Pokręciłem z rozbawieniem głową. Nyx nieco nieufnie, ale podsunęła się, żeby Adam ją pogłaskał. Jego oczy zdradzały jak bardzo cieszy się tą chwilą. Gładził delikatnie hebanowe pióra, a z twarzy nie schodził mu ten szczęśliwy wyraz, którego widok wywoływał i u mnie ciepłe uczucia.
– Zazdroszczę ci, mała. Siedzisz z Aniołkiem częściej niż ja i wciąż tylko daje ci smakołyki i pieszczoty – powiedział brunet z cichym śmiechem i odwrócił się do mnie, by obdarzyć mnie tym samym wesołym spojrzeniem, jakie posyłał Nyx. Podszedłem do niego i musnąłem jego usta.
– Może Nyx podzieli się z tobą orzechami. – Otuliłem go delikatnie. – Ale wiesz. To by znaczyło, że muszę cię zamknąć w klatce.
– Jeśli byłaby większa niż ta Nyx i byłbyś w pobliżu to by mi nie przeszkadzało – odparł żartem, a przynajmniej tak mogłem to odebrać, kiedy wciąż się uśmiechał.
– Na pewno. – Cmoknąłem go w czubek głowy. – Jak tylko taką znajdę, to dam ci znać. A teraz przypilnuj Nyx, bo na chwilę muszę iść na dół.
– Już mnie zostawiasz, Aniołku? Byliśmy sami ledwie parę minut – rzucił z zawodem w głosie, który brzmiał na udawany, a przynajmniej w dużej mierze.
– Obiecuję, że nie pożałujesz. – Odsunąłem go po szybkim cmoknięciu w policzek.
Potem powoli zszedłem na dół. Mały prezent, który miałem dla Adama stał w salonie.
– Wszystko dobrze słońce? – Mama przeczesała moje włosy.
– Tak. – Uśmiechnąłem się. – Przyszedłem po róże.
– Lubisz go, prawda? – Zapytała.
– Myślę, że cokolwiek powiem i tak wiesz swoje. – Zaśmiałem się.
– Jesteś moim synem. Po prostu cię znam. – Pogłaskała mnie po ramieniu. – I wiem, że go lubisz.
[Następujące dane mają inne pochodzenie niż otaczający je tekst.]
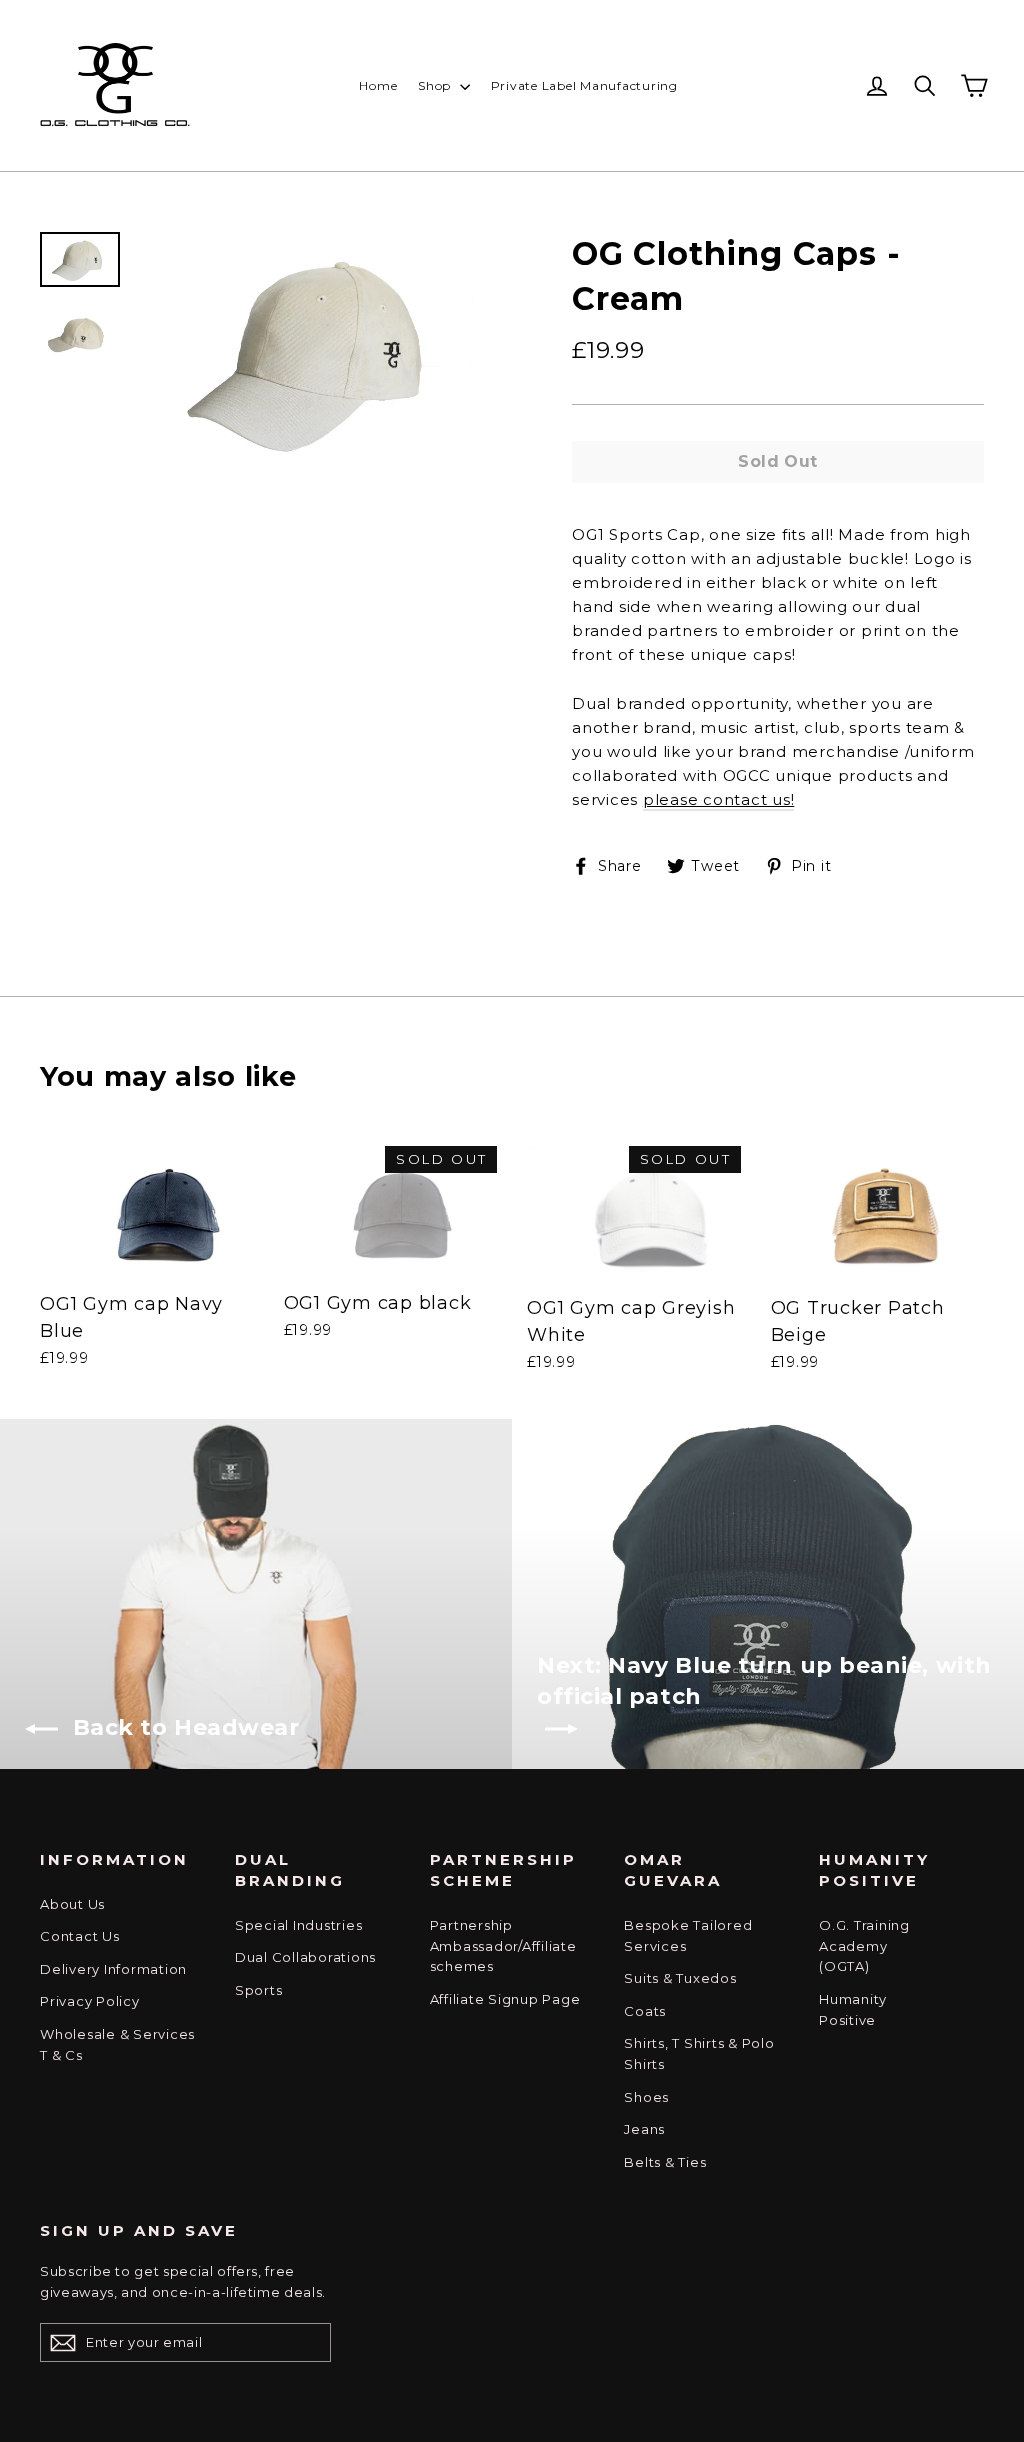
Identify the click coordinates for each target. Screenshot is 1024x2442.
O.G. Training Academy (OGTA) (864, 1946)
– Kupuję mu kwiaty, nie? – Wyjąłem mały bukiet. – To coś znaczy.
– Tak, tak. – Uśmiechnęła się delikatnie. – No idź do niego.
Jak mama kazała, tak zrobiłem. Chociaż wchodząc do pokoju schowałem kwiaty za siebie. Adam leżał na łóżku i czytał, a raczej przeglądał mój najnowszy nabytek - Spider-Mana. Nyx siedziała na klatce i najwyraźniej chciała się do niej dostać. Włożyłem ją delikatnie i usiadłem na łóżku. Kwiaty wciąż miałem za sobą.
– I jak?
– Spidey powinien być z Deadpoolem, a nie tą lasią – stwierdził, zamykając komiks i rzucił go obok na pościel.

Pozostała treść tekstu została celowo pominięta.